----- Data records
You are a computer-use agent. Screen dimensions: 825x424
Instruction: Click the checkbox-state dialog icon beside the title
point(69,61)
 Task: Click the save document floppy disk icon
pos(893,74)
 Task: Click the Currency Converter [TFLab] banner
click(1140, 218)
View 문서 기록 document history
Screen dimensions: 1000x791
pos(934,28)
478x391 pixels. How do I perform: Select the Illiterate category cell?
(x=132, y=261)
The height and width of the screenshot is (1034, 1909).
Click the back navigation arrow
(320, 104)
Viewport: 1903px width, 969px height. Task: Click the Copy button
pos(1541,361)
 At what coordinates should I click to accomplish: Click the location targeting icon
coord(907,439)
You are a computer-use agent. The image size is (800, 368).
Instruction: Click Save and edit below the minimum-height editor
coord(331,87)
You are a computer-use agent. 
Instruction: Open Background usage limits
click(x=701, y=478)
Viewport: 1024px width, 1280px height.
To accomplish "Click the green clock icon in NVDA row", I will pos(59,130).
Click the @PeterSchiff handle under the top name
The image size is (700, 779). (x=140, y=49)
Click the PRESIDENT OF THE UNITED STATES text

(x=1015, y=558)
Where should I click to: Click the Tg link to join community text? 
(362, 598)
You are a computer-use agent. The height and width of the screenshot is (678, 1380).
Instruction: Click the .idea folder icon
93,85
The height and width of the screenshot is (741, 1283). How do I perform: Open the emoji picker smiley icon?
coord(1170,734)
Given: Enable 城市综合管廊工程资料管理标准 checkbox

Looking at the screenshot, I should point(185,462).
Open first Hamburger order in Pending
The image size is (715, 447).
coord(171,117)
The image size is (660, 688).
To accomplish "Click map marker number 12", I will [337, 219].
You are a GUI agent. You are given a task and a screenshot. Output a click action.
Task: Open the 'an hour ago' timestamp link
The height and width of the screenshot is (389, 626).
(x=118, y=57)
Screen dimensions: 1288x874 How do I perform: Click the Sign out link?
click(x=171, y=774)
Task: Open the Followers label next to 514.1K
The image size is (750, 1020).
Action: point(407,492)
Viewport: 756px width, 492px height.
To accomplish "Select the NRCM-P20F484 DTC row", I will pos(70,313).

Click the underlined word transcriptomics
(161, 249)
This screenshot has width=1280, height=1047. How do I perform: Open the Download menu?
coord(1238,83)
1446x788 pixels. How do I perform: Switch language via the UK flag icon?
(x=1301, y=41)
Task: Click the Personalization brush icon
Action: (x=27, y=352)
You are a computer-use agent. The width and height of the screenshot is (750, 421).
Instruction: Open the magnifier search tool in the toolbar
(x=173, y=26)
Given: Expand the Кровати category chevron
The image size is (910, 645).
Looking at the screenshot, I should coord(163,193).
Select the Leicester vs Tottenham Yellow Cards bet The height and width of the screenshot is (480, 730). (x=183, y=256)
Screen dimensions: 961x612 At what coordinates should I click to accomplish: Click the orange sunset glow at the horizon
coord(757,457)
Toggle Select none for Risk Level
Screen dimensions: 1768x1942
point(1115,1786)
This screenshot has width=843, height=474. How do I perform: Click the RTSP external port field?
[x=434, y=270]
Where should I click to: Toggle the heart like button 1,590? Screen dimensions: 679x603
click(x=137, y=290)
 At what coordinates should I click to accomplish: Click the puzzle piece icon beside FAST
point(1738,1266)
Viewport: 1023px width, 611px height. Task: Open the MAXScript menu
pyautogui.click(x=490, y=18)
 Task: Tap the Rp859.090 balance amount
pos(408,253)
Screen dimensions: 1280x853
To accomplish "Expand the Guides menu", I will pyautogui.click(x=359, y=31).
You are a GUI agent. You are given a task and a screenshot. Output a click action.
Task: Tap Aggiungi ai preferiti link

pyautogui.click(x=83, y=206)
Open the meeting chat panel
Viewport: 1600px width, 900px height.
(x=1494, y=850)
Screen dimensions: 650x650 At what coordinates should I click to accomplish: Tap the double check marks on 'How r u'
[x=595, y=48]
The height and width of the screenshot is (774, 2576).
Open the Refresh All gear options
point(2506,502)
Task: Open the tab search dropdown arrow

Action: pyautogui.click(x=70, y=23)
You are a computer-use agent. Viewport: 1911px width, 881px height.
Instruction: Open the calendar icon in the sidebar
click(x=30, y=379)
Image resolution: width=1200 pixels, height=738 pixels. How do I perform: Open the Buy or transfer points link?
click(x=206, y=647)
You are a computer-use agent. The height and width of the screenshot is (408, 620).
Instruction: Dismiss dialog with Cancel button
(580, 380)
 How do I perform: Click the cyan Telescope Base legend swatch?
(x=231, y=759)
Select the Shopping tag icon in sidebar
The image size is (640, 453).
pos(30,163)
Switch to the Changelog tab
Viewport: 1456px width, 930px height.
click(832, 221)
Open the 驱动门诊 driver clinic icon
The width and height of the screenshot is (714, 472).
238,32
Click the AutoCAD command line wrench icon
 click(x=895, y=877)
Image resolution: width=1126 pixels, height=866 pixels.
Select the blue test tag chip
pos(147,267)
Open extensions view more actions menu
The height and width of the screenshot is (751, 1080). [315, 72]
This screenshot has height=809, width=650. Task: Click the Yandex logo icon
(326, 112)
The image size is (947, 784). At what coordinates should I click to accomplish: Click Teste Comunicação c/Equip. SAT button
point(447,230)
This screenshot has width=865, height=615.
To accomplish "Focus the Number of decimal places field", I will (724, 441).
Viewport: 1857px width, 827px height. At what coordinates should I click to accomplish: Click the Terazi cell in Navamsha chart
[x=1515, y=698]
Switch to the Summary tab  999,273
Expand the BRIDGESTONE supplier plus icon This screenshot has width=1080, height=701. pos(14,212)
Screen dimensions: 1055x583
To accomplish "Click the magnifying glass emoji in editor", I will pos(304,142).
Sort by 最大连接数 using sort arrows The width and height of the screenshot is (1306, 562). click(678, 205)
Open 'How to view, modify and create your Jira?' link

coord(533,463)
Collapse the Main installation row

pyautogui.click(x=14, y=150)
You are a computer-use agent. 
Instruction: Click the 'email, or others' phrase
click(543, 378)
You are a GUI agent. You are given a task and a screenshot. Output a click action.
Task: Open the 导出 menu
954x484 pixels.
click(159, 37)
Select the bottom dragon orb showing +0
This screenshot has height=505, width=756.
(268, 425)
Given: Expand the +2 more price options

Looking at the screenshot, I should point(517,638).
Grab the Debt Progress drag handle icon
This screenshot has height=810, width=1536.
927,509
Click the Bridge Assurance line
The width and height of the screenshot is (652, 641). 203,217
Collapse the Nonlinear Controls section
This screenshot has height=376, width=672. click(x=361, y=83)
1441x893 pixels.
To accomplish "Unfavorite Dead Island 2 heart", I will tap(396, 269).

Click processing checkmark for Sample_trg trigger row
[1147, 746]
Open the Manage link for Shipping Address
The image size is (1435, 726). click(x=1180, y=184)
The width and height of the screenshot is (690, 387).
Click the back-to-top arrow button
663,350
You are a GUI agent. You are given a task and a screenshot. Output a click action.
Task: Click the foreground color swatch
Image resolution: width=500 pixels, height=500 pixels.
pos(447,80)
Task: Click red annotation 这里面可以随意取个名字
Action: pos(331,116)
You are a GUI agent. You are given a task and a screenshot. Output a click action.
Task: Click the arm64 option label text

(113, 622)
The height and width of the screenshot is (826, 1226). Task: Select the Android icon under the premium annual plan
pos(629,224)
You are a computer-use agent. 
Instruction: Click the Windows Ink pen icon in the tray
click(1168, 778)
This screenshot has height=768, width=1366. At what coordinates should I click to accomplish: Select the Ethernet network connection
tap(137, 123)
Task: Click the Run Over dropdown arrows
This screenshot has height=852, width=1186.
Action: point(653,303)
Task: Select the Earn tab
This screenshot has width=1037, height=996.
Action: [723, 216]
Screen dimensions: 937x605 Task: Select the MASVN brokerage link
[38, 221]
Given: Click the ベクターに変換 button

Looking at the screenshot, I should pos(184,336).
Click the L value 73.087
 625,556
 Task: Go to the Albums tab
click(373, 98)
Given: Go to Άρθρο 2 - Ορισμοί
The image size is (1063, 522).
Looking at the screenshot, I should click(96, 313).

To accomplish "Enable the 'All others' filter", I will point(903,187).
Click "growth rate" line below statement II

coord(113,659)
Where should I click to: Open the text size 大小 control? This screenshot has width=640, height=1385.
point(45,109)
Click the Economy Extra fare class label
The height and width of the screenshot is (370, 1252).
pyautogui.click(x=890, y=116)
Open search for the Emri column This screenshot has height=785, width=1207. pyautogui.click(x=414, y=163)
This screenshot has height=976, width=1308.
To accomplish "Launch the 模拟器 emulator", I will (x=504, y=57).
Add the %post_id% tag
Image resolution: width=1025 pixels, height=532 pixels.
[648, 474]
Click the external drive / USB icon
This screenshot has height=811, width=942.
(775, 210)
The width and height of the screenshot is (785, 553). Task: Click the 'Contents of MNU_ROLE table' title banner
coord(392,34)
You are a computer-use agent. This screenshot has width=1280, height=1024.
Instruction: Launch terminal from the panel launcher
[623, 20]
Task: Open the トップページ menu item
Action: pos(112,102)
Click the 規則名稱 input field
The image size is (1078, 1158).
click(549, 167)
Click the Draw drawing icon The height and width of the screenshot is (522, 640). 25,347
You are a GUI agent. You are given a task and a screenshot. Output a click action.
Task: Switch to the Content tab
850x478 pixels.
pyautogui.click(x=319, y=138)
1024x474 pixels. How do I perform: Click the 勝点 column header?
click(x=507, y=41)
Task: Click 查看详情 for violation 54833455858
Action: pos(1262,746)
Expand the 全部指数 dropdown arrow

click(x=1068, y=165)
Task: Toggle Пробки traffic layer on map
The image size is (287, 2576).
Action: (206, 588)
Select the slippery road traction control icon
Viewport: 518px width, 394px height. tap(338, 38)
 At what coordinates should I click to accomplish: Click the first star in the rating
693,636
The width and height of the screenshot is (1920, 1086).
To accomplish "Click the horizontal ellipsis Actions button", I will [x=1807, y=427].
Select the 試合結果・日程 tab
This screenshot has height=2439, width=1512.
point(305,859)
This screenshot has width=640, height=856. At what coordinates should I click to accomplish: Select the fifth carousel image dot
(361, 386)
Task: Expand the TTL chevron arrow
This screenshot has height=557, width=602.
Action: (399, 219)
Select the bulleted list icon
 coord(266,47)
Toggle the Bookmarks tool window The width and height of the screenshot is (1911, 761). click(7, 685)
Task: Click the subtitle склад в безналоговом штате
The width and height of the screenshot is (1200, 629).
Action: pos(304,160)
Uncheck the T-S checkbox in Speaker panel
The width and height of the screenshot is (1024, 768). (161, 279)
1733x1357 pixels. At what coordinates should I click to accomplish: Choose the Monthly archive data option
----------
▸ What is expected
Look through the records for the string "chevron". Copy every line that has it.

▸ Your response
Given: Expand the Кровати category chevron
Task: Expand the TTL chevron arrow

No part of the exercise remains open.